--- What is expected ---
Below are lines of data; restate word for word those running from the line containing "Task: Open the Сотрудник role dropdown" to the line containing "You are a computer-use agent. This", inclusive, and no others.

───── Records for processing

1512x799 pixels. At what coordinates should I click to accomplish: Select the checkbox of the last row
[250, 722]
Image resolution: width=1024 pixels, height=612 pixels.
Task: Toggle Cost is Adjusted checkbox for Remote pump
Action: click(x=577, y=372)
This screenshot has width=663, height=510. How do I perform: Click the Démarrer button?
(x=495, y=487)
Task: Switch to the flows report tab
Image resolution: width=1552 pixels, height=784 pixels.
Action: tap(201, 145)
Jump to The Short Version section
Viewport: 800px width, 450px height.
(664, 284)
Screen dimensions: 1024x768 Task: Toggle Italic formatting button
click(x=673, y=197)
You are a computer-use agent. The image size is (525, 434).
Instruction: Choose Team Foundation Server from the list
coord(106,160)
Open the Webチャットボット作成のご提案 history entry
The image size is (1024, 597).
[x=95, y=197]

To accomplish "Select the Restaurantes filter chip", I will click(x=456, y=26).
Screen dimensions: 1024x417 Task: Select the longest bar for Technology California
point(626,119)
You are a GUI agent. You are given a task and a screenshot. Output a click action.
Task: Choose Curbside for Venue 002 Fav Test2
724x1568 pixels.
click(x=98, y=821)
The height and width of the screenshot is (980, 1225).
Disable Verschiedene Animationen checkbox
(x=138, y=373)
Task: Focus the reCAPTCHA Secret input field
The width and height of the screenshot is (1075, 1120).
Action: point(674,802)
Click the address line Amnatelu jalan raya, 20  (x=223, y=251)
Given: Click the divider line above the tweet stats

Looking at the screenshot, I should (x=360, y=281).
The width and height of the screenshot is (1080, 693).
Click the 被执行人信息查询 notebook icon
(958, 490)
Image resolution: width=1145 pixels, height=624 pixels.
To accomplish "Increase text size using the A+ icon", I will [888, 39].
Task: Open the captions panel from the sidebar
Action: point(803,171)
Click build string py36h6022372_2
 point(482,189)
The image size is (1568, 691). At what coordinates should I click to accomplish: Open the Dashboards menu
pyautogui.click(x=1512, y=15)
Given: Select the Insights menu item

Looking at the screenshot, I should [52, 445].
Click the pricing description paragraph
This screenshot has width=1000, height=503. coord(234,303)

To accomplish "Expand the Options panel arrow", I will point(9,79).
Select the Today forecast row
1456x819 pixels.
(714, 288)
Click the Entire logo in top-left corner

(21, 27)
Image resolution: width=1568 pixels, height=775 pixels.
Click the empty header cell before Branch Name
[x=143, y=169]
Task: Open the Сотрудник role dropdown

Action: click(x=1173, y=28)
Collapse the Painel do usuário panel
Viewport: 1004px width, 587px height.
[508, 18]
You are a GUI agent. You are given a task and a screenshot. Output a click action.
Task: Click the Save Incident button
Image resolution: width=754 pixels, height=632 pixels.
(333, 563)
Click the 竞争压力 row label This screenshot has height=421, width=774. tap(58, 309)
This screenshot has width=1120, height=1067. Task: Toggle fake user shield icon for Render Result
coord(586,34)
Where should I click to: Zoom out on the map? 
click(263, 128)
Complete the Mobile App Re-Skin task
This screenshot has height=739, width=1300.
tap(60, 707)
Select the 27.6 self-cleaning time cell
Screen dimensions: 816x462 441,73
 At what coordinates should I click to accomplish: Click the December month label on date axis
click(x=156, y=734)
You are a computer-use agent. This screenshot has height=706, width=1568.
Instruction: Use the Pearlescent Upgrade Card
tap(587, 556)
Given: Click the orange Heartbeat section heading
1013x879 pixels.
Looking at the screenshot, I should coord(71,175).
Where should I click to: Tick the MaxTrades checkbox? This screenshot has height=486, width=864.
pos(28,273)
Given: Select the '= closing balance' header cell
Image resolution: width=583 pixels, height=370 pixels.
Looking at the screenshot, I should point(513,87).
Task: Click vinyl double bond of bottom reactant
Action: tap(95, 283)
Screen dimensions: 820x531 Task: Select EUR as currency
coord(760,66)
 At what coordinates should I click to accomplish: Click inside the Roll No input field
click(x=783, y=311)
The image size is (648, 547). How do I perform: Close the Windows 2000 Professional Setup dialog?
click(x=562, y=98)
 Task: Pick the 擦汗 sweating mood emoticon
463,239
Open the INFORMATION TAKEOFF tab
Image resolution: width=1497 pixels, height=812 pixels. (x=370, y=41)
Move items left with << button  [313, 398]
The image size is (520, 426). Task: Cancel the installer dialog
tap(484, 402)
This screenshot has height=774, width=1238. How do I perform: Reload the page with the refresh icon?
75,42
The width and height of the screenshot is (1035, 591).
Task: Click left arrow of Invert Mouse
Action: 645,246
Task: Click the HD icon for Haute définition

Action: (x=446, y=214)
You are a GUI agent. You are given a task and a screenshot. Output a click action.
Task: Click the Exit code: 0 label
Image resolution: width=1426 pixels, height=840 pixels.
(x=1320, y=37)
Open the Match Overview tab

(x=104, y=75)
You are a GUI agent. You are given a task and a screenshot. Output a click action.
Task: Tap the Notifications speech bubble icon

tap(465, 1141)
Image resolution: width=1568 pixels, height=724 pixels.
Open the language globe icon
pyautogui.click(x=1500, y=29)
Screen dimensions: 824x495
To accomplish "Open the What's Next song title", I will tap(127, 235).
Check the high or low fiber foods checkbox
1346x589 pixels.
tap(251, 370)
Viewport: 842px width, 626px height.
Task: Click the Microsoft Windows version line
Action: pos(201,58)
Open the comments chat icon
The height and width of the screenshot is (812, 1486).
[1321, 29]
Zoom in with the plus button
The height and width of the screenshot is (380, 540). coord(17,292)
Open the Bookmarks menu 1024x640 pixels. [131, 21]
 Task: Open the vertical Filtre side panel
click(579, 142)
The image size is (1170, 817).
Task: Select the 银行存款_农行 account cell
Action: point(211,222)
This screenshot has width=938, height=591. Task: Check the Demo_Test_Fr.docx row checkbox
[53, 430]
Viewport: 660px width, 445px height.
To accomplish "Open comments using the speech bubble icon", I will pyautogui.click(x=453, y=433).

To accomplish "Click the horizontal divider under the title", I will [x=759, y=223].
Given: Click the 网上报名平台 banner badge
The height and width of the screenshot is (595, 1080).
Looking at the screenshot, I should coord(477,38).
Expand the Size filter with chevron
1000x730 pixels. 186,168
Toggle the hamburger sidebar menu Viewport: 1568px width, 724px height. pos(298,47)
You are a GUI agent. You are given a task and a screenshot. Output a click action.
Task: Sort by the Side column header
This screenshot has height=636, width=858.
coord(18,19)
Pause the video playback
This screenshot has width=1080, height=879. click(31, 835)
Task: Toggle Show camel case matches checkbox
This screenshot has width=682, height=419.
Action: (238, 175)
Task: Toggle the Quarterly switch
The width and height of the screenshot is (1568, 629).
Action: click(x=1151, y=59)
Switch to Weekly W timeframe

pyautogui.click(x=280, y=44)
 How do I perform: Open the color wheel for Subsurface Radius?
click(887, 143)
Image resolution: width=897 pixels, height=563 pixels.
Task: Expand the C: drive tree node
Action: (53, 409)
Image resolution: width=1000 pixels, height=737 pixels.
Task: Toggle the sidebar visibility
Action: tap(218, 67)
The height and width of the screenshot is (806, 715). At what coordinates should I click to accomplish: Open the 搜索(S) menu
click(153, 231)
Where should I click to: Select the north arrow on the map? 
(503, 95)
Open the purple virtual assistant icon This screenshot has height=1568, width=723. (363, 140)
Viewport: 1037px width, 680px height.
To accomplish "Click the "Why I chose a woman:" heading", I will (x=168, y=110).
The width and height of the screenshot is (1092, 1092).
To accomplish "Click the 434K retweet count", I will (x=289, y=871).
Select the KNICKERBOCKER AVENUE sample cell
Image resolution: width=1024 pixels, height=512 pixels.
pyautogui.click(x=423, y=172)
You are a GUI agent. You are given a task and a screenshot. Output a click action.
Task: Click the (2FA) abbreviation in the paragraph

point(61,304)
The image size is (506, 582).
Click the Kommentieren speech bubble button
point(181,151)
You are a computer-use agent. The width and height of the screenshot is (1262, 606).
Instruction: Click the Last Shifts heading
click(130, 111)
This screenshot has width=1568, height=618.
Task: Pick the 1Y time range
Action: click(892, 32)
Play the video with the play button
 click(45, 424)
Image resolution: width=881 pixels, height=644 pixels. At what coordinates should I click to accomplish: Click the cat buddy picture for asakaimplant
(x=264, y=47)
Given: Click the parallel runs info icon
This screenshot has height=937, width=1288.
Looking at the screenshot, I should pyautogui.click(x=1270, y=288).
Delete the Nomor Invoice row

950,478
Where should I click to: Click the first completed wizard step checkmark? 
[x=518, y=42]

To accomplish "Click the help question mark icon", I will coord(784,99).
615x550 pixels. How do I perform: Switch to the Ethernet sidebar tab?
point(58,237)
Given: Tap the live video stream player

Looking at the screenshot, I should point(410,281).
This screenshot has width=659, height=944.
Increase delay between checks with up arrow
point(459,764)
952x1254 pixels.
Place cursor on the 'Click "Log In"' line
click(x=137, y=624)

──────────

--- Problem solution ---
Task: Open the Сотрудник role dropdown

Action: click(x=1173, y=28)
Collapse the Painel do usuário panel
Viewport: 1004px width, 587px height.
[508, 18]
You are a GUI agent. You are given a task and a screenshot. Output a click action.
Task: Click the Save Incident button
Image resolution: width=754 pixels, height=632 pixels.
(333, 563)
Click the 竞争压力 row label This screenshot has height=421, width=774. tap(58, 309)
This screenshot has width=1120, height=1067. Task: Toggle fake user shield icon for Render Result
coord(586,34)
Where should I click to: Zoom out on the map? 
click(263, 128)
Complete the Mobile App Re-Skin task
This screenshot has height=739, width=1300.
tap(60, 707)
Select the 27.6 self-cleaning time cell
Screen dimensions: 816x462 441,73
 At what coordinates should I click to accomplish: Click the December month label on date axis
click(x=156, y=734)
You are a computer-use agent. This screenshot has height=706, width=1568.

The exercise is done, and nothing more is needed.